Problem statement —
Pictures aside, quote the whole listing exactly.

Excerpted records —
━━━━━━━━━━
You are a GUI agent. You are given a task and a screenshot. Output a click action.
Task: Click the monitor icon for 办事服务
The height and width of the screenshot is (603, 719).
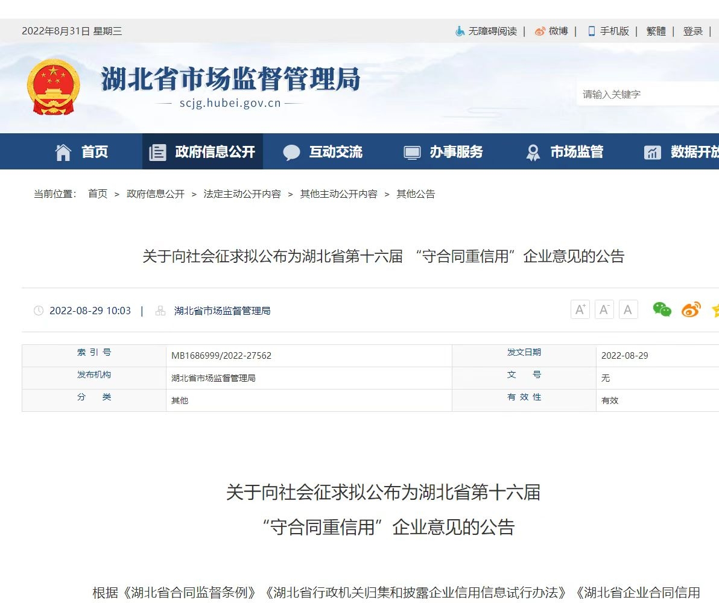tap(412, 153)
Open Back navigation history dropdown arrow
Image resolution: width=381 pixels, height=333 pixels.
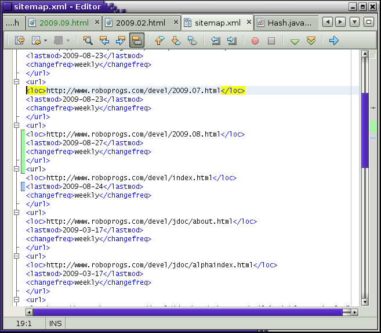(x=45, y=41)
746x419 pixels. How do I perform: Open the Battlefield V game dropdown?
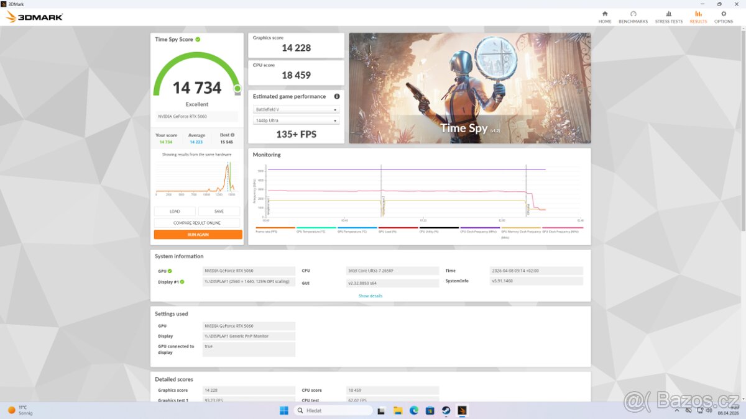point(296,109)
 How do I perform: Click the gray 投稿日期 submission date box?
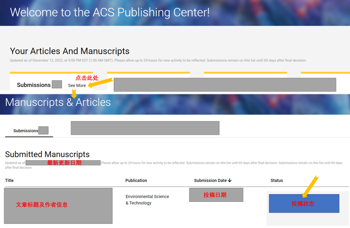click(x=216, y=195)
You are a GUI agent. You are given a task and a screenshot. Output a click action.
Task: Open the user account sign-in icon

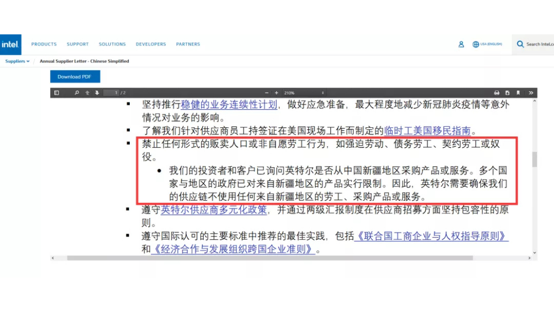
━━━━━━━━━━
Written response —
You are a GUI agent. You are given a task and a screenshot. Output a click action.
Task: Click the monitor icon for 办事服务
The height and width of the screenshot is (603, 719).
tap(412, 153)
Open Back navigation history dropdown arrow
Image resolution: width=381 pixels, height=333 pixels.
(x=45, y=41)
746x419 pixels. How do I perform: Open the Battlefield V game dropdown?
point(296,109)
 How do I perform: Click the gray 投稿日期 submission date box?
click(x=216, y=195)
You are a GUI agent. You are given a task and a screenshot. Output a click action.
Task: Open the user account sign-in icon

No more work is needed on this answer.